Copy out the records below from their first line through the line containing "The width and height of the screenshot is (522, 348).", with every line unchanged.
===
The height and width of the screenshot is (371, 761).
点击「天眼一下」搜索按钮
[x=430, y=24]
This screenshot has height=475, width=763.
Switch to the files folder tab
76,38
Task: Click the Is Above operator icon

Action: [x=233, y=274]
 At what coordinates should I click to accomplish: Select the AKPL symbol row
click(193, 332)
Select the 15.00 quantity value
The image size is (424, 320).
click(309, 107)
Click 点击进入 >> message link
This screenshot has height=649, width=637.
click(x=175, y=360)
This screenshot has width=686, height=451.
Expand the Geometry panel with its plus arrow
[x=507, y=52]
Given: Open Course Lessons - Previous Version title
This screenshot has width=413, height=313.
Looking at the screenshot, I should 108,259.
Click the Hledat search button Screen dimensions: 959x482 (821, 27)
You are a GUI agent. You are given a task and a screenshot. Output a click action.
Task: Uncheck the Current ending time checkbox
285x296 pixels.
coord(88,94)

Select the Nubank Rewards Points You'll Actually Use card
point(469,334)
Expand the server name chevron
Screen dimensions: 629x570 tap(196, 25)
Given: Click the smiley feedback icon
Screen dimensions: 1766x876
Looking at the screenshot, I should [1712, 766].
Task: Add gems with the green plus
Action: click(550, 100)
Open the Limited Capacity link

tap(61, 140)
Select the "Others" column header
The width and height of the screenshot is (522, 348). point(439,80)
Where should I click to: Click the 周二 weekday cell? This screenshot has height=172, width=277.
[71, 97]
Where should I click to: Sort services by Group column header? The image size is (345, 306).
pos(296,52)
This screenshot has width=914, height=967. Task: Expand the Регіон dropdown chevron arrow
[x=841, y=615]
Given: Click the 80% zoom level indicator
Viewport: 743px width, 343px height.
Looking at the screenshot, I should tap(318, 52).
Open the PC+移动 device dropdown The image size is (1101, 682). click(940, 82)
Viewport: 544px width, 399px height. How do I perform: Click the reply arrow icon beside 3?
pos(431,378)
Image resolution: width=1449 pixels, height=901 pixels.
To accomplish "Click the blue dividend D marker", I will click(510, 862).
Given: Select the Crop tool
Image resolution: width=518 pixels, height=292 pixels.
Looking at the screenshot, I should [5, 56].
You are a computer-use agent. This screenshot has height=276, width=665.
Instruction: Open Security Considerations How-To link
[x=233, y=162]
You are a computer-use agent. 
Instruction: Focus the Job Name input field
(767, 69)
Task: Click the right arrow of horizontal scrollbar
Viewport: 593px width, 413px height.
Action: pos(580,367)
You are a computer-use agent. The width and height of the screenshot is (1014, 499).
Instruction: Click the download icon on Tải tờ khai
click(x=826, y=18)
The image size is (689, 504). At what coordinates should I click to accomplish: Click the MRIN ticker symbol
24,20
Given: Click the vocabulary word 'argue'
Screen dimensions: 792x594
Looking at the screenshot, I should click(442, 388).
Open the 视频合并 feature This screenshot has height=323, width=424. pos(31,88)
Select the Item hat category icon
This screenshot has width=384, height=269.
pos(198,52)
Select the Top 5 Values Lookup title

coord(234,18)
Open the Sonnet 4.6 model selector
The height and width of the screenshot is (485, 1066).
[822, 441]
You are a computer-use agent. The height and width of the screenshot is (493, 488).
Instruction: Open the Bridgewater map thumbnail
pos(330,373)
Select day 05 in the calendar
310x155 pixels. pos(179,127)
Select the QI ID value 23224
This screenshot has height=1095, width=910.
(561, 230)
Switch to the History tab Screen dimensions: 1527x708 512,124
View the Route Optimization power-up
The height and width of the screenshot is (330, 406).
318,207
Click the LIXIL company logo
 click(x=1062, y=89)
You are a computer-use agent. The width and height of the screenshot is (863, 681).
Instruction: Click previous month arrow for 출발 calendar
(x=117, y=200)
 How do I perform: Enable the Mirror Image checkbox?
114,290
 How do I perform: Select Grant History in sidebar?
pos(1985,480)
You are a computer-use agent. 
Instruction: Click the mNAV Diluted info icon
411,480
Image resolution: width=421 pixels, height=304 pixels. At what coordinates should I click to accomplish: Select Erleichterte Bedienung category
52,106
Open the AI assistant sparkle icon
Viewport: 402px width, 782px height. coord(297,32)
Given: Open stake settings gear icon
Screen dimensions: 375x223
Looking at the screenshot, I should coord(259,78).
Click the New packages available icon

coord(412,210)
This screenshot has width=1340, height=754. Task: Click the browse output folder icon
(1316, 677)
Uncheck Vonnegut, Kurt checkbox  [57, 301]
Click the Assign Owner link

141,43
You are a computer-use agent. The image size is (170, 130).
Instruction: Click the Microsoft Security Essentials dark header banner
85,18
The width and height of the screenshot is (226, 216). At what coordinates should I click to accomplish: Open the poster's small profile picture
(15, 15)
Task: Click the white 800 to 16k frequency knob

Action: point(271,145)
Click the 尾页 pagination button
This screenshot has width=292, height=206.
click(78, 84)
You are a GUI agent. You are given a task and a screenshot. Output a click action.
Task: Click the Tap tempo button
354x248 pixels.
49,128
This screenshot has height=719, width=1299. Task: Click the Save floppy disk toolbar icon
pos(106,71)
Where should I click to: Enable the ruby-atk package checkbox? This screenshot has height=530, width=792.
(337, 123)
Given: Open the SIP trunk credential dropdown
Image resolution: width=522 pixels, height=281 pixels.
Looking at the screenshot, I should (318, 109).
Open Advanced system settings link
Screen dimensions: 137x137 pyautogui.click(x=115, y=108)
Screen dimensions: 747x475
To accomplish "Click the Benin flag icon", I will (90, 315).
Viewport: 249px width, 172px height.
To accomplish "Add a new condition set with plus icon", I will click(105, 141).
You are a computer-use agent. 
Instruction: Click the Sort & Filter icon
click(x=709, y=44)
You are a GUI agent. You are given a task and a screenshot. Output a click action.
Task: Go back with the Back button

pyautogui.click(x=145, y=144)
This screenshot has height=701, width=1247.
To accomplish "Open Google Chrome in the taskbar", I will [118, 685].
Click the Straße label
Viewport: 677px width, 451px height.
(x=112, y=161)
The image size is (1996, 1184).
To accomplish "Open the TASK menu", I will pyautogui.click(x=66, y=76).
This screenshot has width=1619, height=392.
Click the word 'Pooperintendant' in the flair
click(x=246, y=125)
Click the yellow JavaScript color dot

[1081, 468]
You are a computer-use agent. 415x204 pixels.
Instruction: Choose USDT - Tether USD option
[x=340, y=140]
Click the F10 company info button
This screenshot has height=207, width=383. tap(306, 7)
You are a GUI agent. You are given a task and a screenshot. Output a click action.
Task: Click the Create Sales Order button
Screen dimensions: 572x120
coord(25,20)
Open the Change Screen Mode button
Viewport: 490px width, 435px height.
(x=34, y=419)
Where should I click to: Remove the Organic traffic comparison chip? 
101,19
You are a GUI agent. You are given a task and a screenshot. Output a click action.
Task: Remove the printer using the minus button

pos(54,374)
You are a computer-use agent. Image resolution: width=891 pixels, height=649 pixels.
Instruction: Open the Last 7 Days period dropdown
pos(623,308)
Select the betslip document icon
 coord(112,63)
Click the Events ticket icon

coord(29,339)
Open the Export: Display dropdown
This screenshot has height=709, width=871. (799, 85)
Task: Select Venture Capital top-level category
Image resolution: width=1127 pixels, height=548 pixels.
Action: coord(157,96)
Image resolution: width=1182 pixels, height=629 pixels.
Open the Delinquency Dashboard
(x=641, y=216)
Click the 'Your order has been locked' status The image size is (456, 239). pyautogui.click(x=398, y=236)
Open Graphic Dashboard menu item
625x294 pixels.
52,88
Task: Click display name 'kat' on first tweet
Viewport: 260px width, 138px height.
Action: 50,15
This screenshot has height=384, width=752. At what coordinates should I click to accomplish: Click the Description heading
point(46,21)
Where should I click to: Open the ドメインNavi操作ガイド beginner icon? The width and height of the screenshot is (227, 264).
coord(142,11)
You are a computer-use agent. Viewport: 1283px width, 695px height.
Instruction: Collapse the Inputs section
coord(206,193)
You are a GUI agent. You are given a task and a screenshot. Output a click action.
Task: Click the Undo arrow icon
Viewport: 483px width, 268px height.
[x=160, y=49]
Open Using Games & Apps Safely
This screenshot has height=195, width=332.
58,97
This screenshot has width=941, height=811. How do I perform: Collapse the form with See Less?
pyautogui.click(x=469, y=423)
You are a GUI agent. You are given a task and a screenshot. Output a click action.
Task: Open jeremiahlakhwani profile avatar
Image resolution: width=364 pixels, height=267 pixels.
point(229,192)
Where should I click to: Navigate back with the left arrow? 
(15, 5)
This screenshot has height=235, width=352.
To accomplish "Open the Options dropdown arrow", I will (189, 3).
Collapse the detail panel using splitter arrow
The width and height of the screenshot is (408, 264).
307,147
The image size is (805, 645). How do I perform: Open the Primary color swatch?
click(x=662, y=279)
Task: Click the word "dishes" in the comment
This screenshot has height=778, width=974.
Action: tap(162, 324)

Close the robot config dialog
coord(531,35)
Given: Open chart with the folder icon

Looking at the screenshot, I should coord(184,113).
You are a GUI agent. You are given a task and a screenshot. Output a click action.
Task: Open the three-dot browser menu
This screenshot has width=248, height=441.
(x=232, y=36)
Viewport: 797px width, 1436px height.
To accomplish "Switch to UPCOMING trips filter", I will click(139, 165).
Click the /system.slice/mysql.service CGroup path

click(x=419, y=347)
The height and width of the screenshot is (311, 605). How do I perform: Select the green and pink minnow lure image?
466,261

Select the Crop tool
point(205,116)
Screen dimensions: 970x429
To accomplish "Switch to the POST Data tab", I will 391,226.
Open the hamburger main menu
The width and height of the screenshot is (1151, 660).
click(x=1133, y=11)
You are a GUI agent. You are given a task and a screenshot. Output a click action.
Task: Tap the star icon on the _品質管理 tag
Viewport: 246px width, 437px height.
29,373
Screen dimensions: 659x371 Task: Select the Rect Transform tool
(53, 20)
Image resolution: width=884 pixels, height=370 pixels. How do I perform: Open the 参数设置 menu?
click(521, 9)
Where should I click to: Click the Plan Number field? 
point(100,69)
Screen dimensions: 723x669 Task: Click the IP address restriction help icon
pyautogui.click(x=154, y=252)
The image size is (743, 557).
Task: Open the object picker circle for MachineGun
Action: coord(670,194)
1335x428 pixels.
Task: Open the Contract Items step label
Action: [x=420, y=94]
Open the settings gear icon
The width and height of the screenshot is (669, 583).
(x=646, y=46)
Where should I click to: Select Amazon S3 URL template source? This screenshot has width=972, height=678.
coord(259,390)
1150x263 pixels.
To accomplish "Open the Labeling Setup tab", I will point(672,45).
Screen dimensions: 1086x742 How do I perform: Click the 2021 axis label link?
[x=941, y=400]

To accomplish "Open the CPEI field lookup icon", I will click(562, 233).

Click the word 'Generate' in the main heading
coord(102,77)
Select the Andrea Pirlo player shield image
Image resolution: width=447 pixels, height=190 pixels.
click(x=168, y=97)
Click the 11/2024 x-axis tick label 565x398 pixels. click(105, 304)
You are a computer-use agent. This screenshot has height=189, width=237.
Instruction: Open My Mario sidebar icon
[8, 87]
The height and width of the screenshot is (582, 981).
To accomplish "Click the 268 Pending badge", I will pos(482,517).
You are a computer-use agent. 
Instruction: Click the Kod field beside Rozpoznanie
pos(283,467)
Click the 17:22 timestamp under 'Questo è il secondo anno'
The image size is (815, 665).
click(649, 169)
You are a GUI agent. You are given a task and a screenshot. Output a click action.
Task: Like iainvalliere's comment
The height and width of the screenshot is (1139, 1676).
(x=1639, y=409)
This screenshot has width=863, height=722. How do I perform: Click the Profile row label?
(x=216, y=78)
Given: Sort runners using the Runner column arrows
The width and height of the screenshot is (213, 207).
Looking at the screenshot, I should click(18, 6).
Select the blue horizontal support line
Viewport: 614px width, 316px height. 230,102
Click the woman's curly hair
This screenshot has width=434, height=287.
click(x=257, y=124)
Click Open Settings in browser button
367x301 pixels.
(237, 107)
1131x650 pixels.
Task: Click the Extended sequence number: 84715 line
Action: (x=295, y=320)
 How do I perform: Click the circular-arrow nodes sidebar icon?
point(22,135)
===
• Solution for this problem:
The height and width of the screenshot is (371, 761).
点击「天眼一下」搜索按钮
[x=430, y=24]
This screenshot has height=475, width=763.
Switch to the files folder tab
76,38
Task: Click the Is Above operator icon

Action: [x=233, y=274]
 At what coordinates should I click to accomplish: Select the AKPL symbol row
click(193, 332)
Select the 15.00 quantity value
The image size is (424, 320).
click(309, 107)
Click 点击进入 >> message link
This screenshot has height=649, width=637.
click(x=175, y=360)
This screenshot has width=686, height=451.
Expand the Geometry panel with its plus arrow
[x=507, y=52]
Given: Open Course Lessons - Previous Version title
This screenshot has width=413, height=313.
Looking at the screenshot, I should 108,259.
Click the Hledat search button Screen dimensions: 959x482 (821, 27)
You are a GUI agent. You are given a task and a screenshot. Output a click action.
Task: Uncheck the Current ending time checkbox
285x296 pixels.
coord(88,94)

Select the Nubank Rewards Points You'll Actually Use card
point(469,334)
Expand the server name chevron
Screen dimensions: 629x570 tap(196, 25)
Given: Click the smiley feedback icon
Screen dimensions: 1766x876
Looking at the screenshot, I should [1712, 766].
Task: Add gems with the green plus
Action: click(550, 100)
Open the Limited Capacity link

tap(61, 140)
Select the "Others" column header
The width and height of the screenshot is (522, 348). point(439,80)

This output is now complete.